De um lado, está Roberto Magalhães, o RT7, morador de Cidade Tiradentes, na zona leste de São Paulo, que divide a rotina entre a construção civil e a carreira de MC. Do outro, Lucas Santillán, do Villa 21, o maior assentamento informal de Buenos Aires, concilia o trabalho em um restaurante com a música. A trajetória dos dois revela uma realidade comum: talento que cresce junto com esforço diário e persistência.
O encontro entre os artistas nasce de uma estrutura que vai além do clipe. O projeto é resultado de um convênio entre as Fábricas de Cultura, programa do Governo do Estado de São Paulo, e o Estudio Urbano, iniciativa vinculada ao Ministério da Cultura de Buenos Aires. Na prática, essas ações garantem acesso gratuito à formação artística, estúdios e produção cultural para jovens das periferias.
Esse suporte muda o ponto de partida. O que antes era limitado por falta de acesso passa a se transformar em oportunidade real, permitindo que artistas iniciantes participem de projetos com alcance internacional.
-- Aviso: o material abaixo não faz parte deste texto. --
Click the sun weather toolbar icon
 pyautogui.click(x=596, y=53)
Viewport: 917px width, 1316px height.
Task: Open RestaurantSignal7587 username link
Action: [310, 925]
Como o clipe transforma vivências locais em conexão global
A colaboração começou após uma visita técnica realizada em 2025, que aproximou as duas iniciativas culturais. A partir dessa conexão institucional, a troca ganhou forma em música, imagem e narrativa.
O videoclipe mistura trap, samba e cumbia, com referências do tango, criando uma sonoridade que atravessa fronteiras. Além disso, a presença de português, espanhol e “portunhol” amplia a comunicação com diferentes públicos. O resultado é uma produção que transforma experiências locais em linguagem global.
Visualmente, o projeto reforça essa identidade. Com animações do ilustrador Alexandre Santos, o clipe alterna entre grafites, campos de várzea e rodas de samba e tango. Esses elementos conectam as duas cidades por meio de símbolos culturais que representam resistência, cotidiano e criatividade.
Mais do que estética, essa construção mostra que a periferia não é apenas cenário — é protagonista na produção cultural contemporânea.
O impacto real na vida dos jovens artistas
Para RT7 e Lucas Santillán, participar do projeto representa mais do que visibilidade. A experiência amplia repertório, fortalece conexões e cria novas possibilidades dentro da música.
A cultura deixa de ser apenas uma atividade paralela e passa a ganhar espaço como caminho profissional possível. Com acesso a produção estruturada e circulação internacional, os artistas passam a atuar em um nível que antes era distante da realidade periférica.
Além disso, projetos como esse ajudam a profissionalizar trajetórias. Os jovens deixam de produzir apenas de forma independente e passam a integrar redes culturais mais amplas, com acesso a público diversificado e novas oportunidades de renda.
Por que a cultura nas periferias ganha força além das fronteiras
O videoclipe também evidencia uma mudança maior: o reconhecimento da periferia como centro criativo. As histórias contadas em “Jovem Soñador” refletem um movimento crescente em que jovens transformam vivências em conteúdo relevante e competitivo.
Ao retratar o cotidiano de trabalho e persistência, o projeto aproxima o público dessas realidades. Isso gera identificação, valoriza trajetórias e rompe estereótipos sobre a periferia.
Além disso, a conexão entre Brasil e Argentina reforça uma identidade latino-americana compartilhada. Mesmo em contextos diferentes, os desafios e caminhos encontrados pelos jovens se aproximam — e a cultura surge como ponto de encontro.
O que muda com projetos que conectam periferias
Quando iniciativas culturais criam pontes entre países, o impacto vai além da produção artística. Elas ampliam horizontes, geram oportunidades e fortalecem a presença da periferia no cenário global.
Para os jovens envolvidos, isso significa enxergar novos caminhos. Para o público, representa acesso a narrativas mais diversas e reais.
No fim, o clipe “Jovem Soñador” mostra que a cultura nas periferias não apenas expressa histórias locais, mas também conecta territórios, cria oportunidades concretas e posiciona novos protagonistas no cenário internacional.